Copy each line from the listing below where the word "agent" shows up.

● DATA:
=== Section Start ===

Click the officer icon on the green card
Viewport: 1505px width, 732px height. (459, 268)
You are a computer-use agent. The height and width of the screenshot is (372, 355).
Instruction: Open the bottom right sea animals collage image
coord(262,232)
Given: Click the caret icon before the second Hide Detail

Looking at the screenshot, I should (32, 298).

=== Section End ===
=== Section Start ===

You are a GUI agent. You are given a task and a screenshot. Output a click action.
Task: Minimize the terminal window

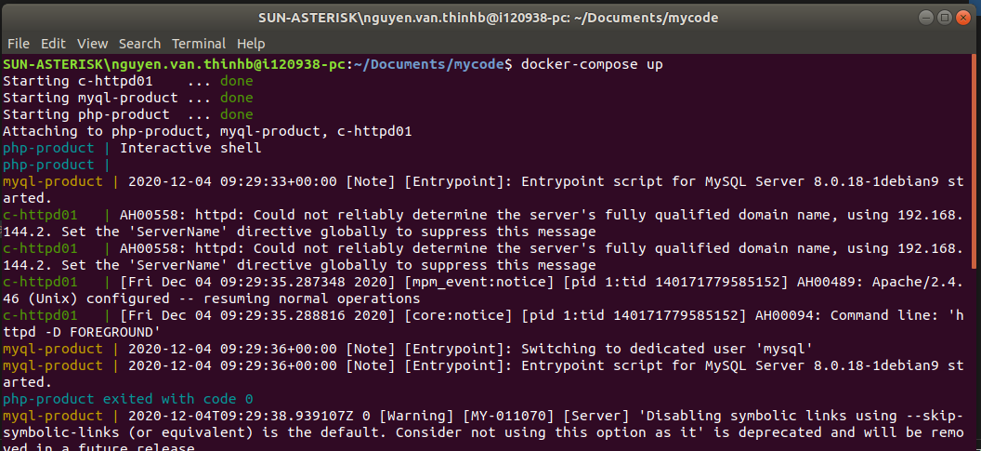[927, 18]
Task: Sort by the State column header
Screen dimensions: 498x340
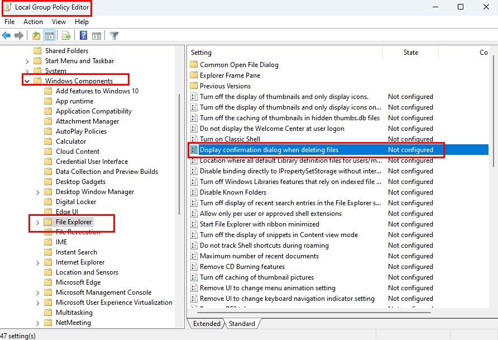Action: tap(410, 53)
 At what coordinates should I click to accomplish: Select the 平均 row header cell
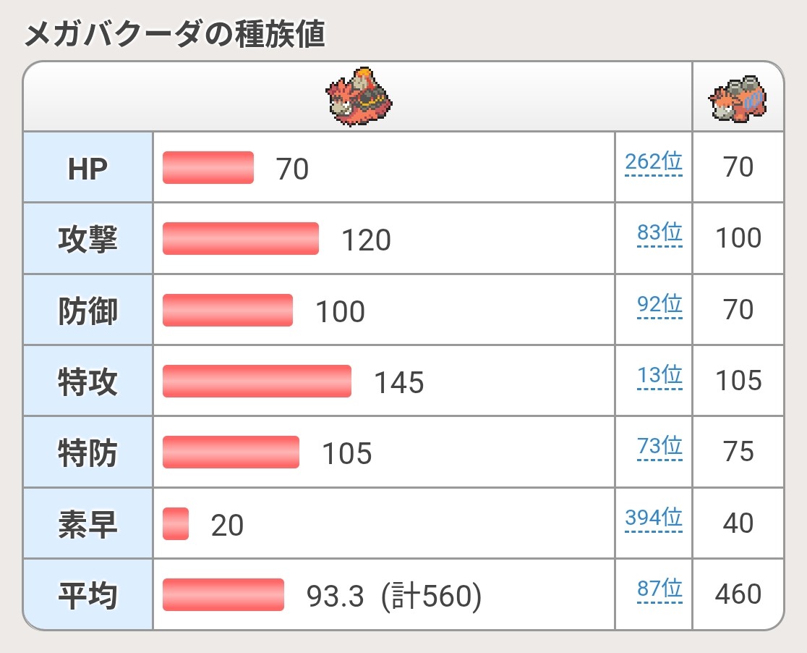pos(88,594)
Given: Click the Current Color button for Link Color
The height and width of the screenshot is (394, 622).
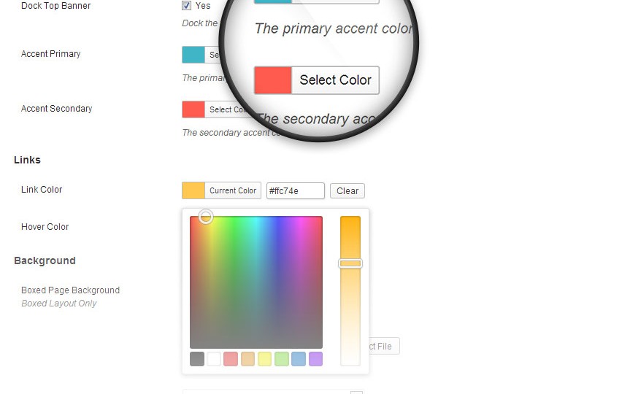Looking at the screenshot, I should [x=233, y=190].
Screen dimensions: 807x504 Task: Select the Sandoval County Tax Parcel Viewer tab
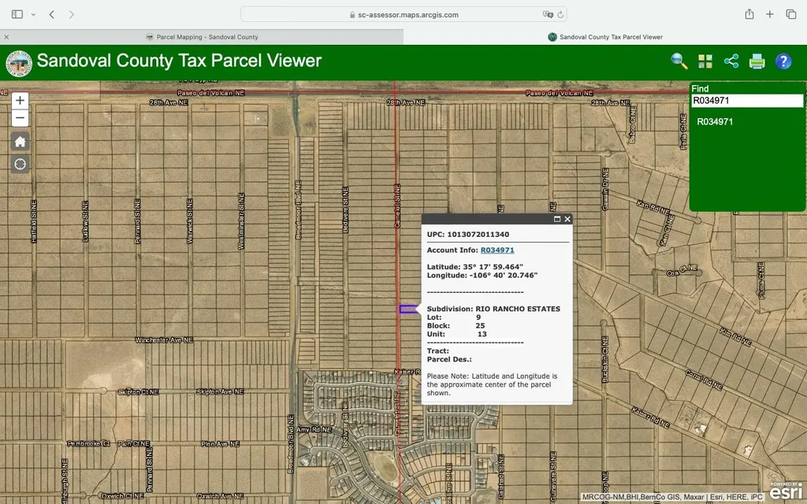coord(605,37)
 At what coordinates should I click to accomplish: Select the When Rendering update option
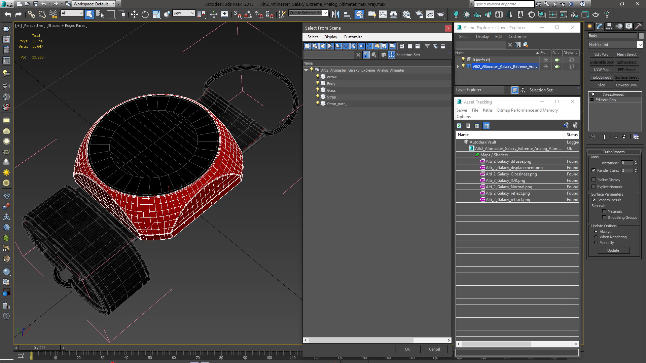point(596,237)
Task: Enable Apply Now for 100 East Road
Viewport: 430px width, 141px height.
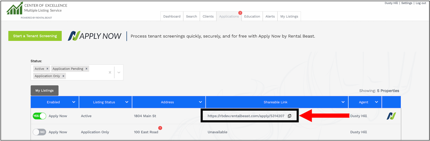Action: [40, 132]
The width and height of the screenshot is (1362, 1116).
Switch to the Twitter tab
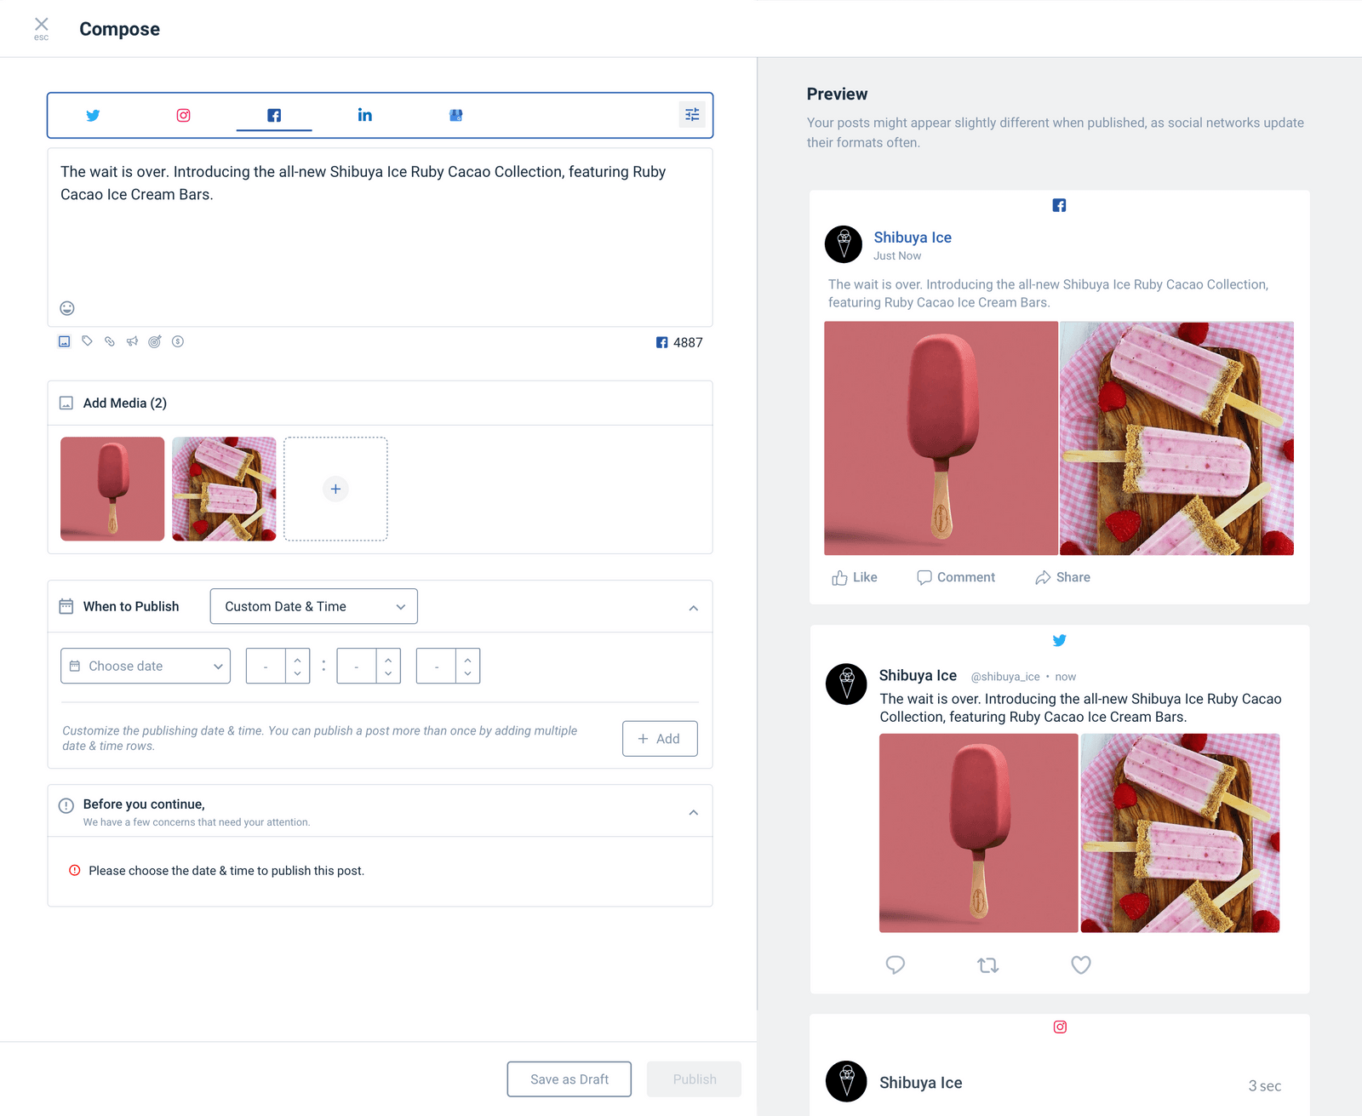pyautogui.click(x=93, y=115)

=== Section End ===

● EXERCISE ANSWER:
You are a computer-use agent. The height and width of the screenshot is (372, 355).
You are a GUI agent. You are given a task and a screenshot. Output a click action.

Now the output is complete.